Animal vehicle collisions (AVC) or accidents involving non-huntable wildlife are a risk for humans and animal biodiversity which should not be underestimated due to the growing number of road kilometres in Europe. Considering huntable wildlife, more than 77,000 AVCs were counted in Austria in the season of 2015/16 (non-huntable wildlife is not included in this statistic). In 2016, 304 people were injured and one person even died as a result of the accident. Recently, several serious AVCs occurred in Austria, which also claimed human lives (ORF 14.11.2017, Standard 12.11.2017, ORF 30.10.2017). In the United States there are up to 1.6 million AVCs per year with 200 people killed and several thousand people injured. The resulting total costs of these accidents are estimated at US $ 4.6 billion (III, 2010). Not only does AnimalProtect target serious accidents for humans, it also addresses the environmental problem of road killed birds or amphibians.

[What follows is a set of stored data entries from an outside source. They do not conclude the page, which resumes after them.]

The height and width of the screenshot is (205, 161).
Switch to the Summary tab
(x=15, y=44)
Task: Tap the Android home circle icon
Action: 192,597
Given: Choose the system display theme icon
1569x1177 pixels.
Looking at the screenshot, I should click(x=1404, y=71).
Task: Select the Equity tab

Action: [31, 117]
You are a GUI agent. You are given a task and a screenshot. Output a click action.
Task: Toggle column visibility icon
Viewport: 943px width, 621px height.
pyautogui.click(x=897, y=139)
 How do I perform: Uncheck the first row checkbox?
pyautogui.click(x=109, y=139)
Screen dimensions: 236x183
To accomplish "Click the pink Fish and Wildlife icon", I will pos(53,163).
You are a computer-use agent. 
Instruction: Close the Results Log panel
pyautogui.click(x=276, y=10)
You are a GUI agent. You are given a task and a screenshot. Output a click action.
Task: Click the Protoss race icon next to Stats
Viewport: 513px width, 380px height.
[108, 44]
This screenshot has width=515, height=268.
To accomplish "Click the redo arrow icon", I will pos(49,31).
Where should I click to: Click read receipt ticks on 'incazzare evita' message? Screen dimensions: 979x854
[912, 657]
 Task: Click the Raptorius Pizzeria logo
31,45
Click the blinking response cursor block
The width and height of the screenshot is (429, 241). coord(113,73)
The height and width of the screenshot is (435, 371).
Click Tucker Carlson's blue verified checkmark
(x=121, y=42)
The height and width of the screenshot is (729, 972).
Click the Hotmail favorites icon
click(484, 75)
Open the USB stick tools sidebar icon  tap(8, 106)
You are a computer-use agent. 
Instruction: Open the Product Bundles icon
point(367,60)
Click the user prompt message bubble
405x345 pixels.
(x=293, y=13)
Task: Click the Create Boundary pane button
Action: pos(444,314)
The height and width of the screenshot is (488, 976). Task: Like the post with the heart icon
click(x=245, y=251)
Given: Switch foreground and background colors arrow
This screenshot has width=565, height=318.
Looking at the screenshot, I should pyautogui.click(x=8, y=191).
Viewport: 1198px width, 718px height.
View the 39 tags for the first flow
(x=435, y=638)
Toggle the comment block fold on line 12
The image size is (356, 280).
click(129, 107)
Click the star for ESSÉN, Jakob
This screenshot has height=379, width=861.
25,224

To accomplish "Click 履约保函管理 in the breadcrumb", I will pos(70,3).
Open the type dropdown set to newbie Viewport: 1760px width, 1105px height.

Worldwide only very few systematic studies on a national level investigating road-killed animals exists. Since monitoring road-killed animals on this level bears several challenges including large geographic areas and low persistence rates of carcasses resulting in time and personnel intensive monitoring approaches. However, nationwide investigations are necessary in order to be able to predict the danger to humans and animals on a large scale. The aim of the proposed project is to derive hazard zones for AVCs in the vicinity of roads using remote sensing data, expert knowledge and results from previous studies. Therefore, possible impact factors (land cover, terrain, phenological influences, environmental factors, socio-ecological factors, etc.) must be defined based on the behaviour of wild animals in order to subsequently transfer these information to potential data stocks like Copernicus data or Open Street Map (OSM) data. From this knowledge-based approach, risk areas for motorists and various animal species are to be derived. The validation of detected impact areas should be done with present vehicle accident data. In order to do so, interfaces to existing databases of wildlife accidents must be created and the data homogenized.
The hazard zones derived from remote sensing and geoinformation will be offered as a cloud based service that returns the risk of an AVC in a particular area (e.g. on a scale from one (lowest accident risk) to five (major accident risk)). Different users (car drivers, insurance companies, navigation services, public authorities, etc.) should draw corresponding conclusions (e.g. when building a new road). The use of the service should also be shown in the context of a software demonstrator, which indicates the corresponding hazard depending on the Global Navigation Satellite Systems (GNSS) based position of the user and allows routing over low risk roads.